Brano:

Dalla raccolta viene, quindi, fuori un mondo di ieri, sorprendente per chi è abituato a vedere la Capitanata, ed il Gargano, con lo sguardo corto dell’oggi e della contemporaneità. La leggenda de Il ponte di cuoio, ripresa da Giuseppe d’Addetta, ci riporta al tempo lontano in cui la nostra provincia era terra di conquista di popoli diversi per cultura, consuetudini e tradizioni. Popoli come gli Arabi che, contrariamente ai pregiudizi di oggi, erano un popolo mite, rispettoso delle tradizioni locali e religiose delle genti conquistate. Il protagonista della leggenda, Moham, un valoroso condottiero saraceno, si innamora perdutamente della bella castellana, bionda come il sole e dolce come la luna, che vive nella rocca dirimpetto, in località Castelpagano. Ma il suo sogno d’amore incontrerà seri ostacoli. Forti pregiudizi etnici, e soprattutto il timore che, sposando un seguace della religione maomettana, possano esserci ripercussioni negative per i componenti della sua casata, inducono la bella principessa garganica ad avanzare una richiesta decisamente insolita…

URIA E NUNZIA

Altre leggende fioriscono sulle rive del Varano. Temi maliosi e mitici, che i pescatori narravano, durante le lunghe attese delle battute di caccia e di pesca. Come la storia di Nunzia, unica superstite all’ira divina che inabissa la città di Uria. Gli Dei le concedono il dono dell’immortalità, ma la sua è una vita segnata dal rimpianto per la perdita dell’innamorato, scomparso insieme a tutti gli abitanti della città. E la sua voce di pianto, ogni sera, è portata dal vento che spira sullo specchio del lago…

VESTA E PIZZOMUNNO

Quando l’itinerario de La Montagna del sole tocca Vieste, “la sperduta”, il D’Addetta rievoca la suggestiva leggenda di Vesta e Pizzomunno. Maiorano e Iocolo la riprendono. Tragico scenario il bianco faraglione di Pizzomunno. Qui le perfide sirene, invidiose e gelose dell’amore di due giovani, rapiscono la bellissima fanciulla e la tengono legata ad uno scoglio sommerso, una colonna di corallo rosa. Solo ogni cento anni le concederanno di riemergere, in un giorno di sole, per rivedere il suo fedele amante.

Dati forniti:
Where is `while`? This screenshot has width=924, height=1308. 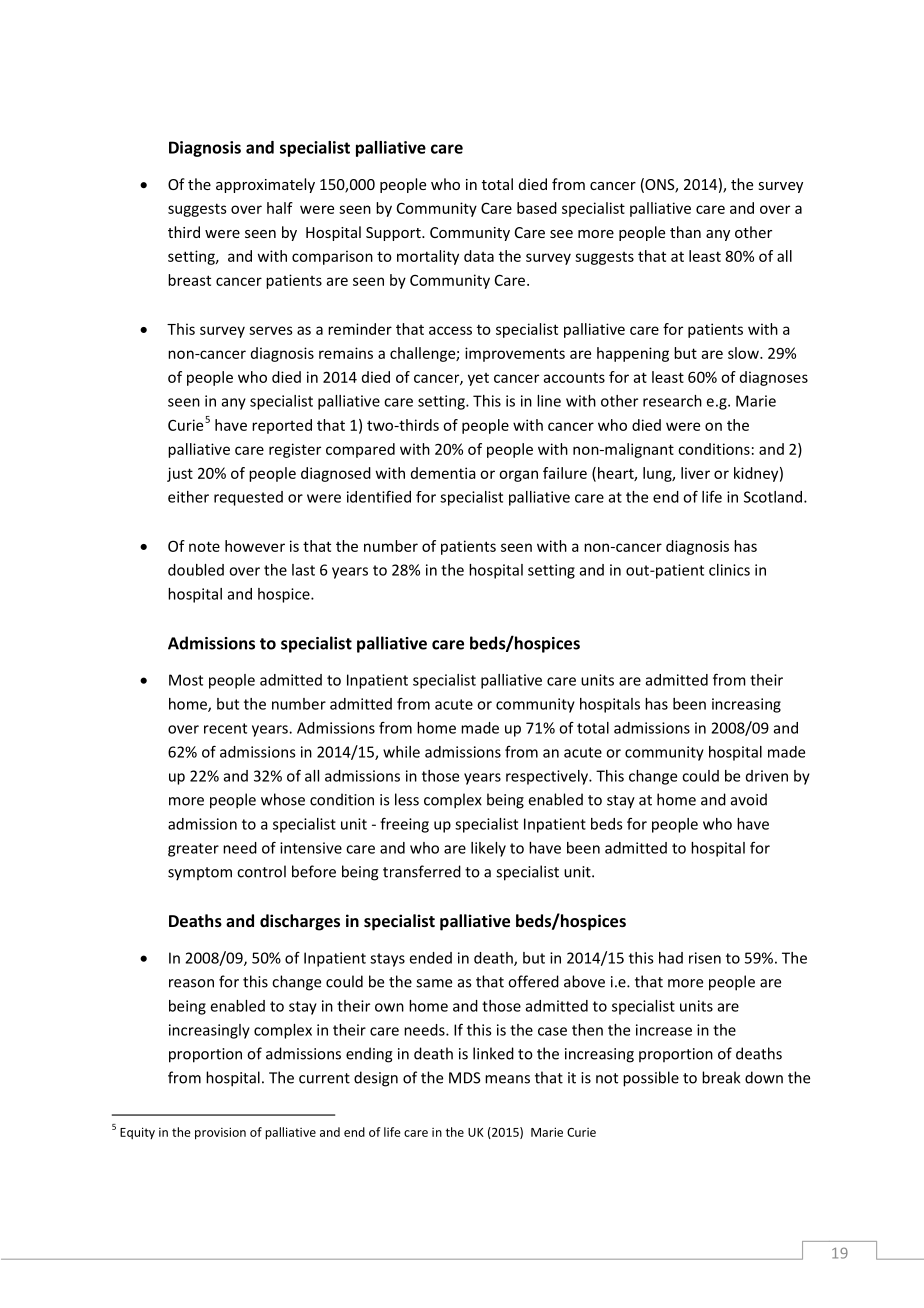
while is located at coordinates (401, 752).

Consegna: Continua il brano sulle leggende del Gargano, riprendendo subito dopo la sua ultima frase.

Svolgimento:
CENTO SCALINI 

E’ il luogo di san Menaio in cui dall’alba al tramonto si ritrovano comitive di giovani, muniti di chitarra, per celebrare la vita e la gioventù davanti ad un falò. Un posto che continua ad esercitare un certo magnetismo. Secondo una leggenda, narrata da una vecchina del posto di nome Rosa Rosina, San Menaio deve la sua magia ad un antico amore, di un tempo indefinito, forse il Medioevo, tra due giovani, Rocco di Vico del Gargano (di cui San Menaio è una frazione) e Soccorsa della vicina città di San Severo. La loro unione era  contrastata dalle rispettive famiglie, rivali da sempre per il controllo degli uliveti. I due innamorati si incontravano di nascosto, rifugiandosi sulla spiaggia dei Cento Scalini, baciandosi appassionatamente dall’alba al tramonto, che magicamente li avvolgeva e li proteggeva, nascondendoli agli occhi dei nemici. I due amanti, per non esser più ostacolati, decisero di sposarsi in segreto e vi riuscirono, grazie all’aiuto di Fra Francesco dell’omonima chiesetta che si erge nella zona denominata “San Menaio Vecchia”. Come ha raccontato Rosa Rosina alla giornalista Valeria Russo, “I due giovani sposi, felici di aver coronato il loro sogno, vissero un unico giorno di luna di miele su quella spiaggia, ove consacrarono per sempre il loro amore. Sul far della notte, quando il sole non poteva più nasconderli allo sguardo feroce delle loro famiglie, Rocco fu trafitto dalla lama della spada del padre di Soccorsa ed il suo cuore cadde reciso ai piedi di lei. La giovane donna morì di colpo per il dolore e fu abbandonata sulla spiaggia accanto al suo amante. Soccorsa e Rocco rimasero adagiati con i cuori l’uno sull’altro finchè il Mare Adriatico, commosso da quell’unione indissolubile, agitò le sue acque fino a inghiottire i corpi dei due sposi. E si narra che ogni estate a San Menaio si rinnovi l’incanto d’amore che unisce per sempre “gli amori impossibili o contrastati”. Secondo i sanmenaiesi, i fantasmi dei due innamorati si materializzano ogni 16 di agosto, in prossimità della festa di San Rocco, periodo delle stelle cadenti.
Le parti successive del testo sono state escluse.